Dua penyidik pajak yang ditangkap itu bernama Muhammad Dian Irwan Nuqishira dan Eko Darmayanto. Bertugas di Kantor Pajak Jakarta Timur, keduanya diciduk oleh Komisi Pemberantasan Korupsi di Terminal 3 Bandar Udara Soekarno-Hatta. Di sini pula mereka menerima suap Sin$ 300 ribu dari PT The Master Steel sebagai wajib pajak korporasi. Tempat ramai seperti ini mungkin sengaja dipilih-sebelumnya ada petugas pajak yang ditangkap di kawasan stasiun Gambir-untuk mengelabui pantauan penyidik KPK.
Kasus itu menambah panjang deretan petugas pajak yang ditangkap karena menerima suap. Dua bulan yang lalu, Pargono Riyadi kepergok memeras seorang wajib pajak sebesar Rp 125 juta. Sebelumnya, pegawai Kantor Pajak Bogor, Anggrah Suryo, serta pegawai pajak Sidoarjo, Tommy Hindratno, juga dibekuk penyidik KPK karena suap.

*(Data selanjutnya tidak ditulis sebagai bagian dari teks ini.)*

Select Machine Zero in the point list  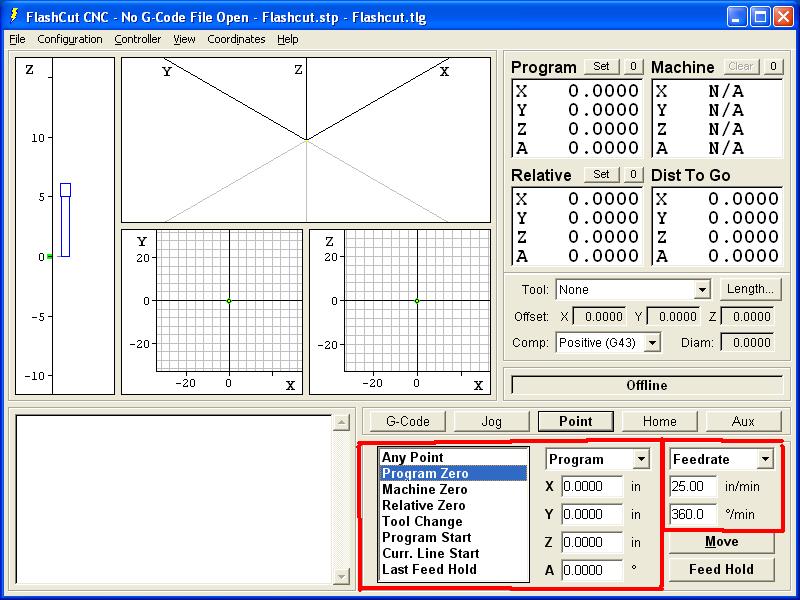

Semua itu mengindikasikan bahwa pegawai pajak yang bermain kotor amat banyak, bahkan mirip jaringan mafia yang sulit diberantas. Hal ini berarti perlu langkah yang lebih tegas untuk memeranginya. Direktur Jenderal Pajak mesti melakukan pembenahan besar-besaran. Seluruh petugas pajak yang mengisi lini strategis perlu dikocok ulang. Para petugas pajak yang nakal itu seharusnya diberi sanksi. Terlibat atau tidak, ia mesti ikut bertanggung jawab atas perilaku anak buahnya.

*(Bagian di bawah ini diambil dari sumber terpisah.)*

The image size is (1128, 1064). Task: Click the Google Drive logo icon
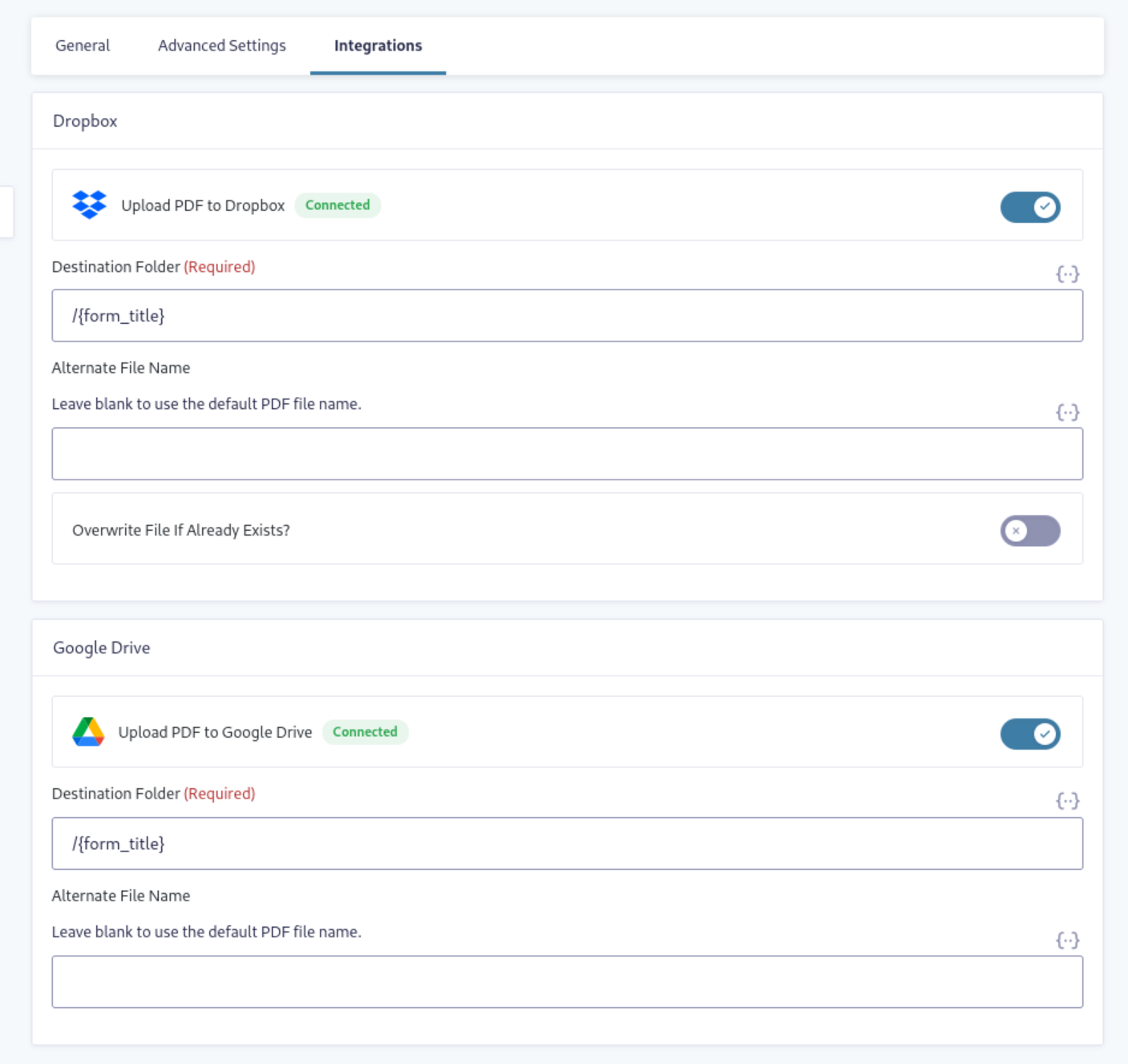[x=88, y=732]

Mungkin perlu dicoba pula kiat Gubernur DKI Jakarta Joko Widodo yang melakukan lelang jabatan dengan tes yang ketat guna mencari camat dan lurah. Para pejabat pajak yang integritasnya diragukan jangan dipilih. Mereka mesti dipantau secara cermat, termasuk gaya hidupnya sehari-sehari. Pejabat pajak yang jujur dan bersih tak mungkin bergaya hidup mewah, kecuali ia anak konglomerat. Penyerahan Laporan Harta Kekayaan Penyelenggara Negara jangan sekadar menjadi persyaratan administratif. Tim seleksi mesti turun menelusuri lapangan guna menguji laporan itu.

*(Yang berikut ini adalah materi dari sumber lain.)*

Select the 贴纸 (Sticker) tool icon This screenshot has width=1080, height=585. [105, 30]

Langkah besar itu harus diikuti perbaikan sistem pengawasan internal secara berjenjang. Operasi menangkal praktek kotor dengan memiliki whistle-blowing system, yang kini mulai berjalan, perlu diteruskan. Sudah terbukti, sejumlah penangkapan oknum pajak oleh komisi antikorupsi bermula dari adanya laporan "peniup peluit".
Pembenahan internal Direktorat Pajak akan lebih efektif bila penegak hukum juga bertindak tegas. Hakim mesti memberi hukuman yang lebih berat kepada petugas pajak yang nakal. Ancaman hukuman terhadap kasus terakhir, Irwan dan Eko, bahkan harus jauh lebih berat karena mereka bukan petugas pajak biasa, melainkan penyidik pajak.
Itulah pentingnya KPK memantau persidangan kasus tersebut. Jangan lupa pula mengawasi jaringan "pemain pajak" di kepolisian dan kejaksaan. Soalnya, proses hukum kejahatan pajak juga melibatkan dua instansi ini.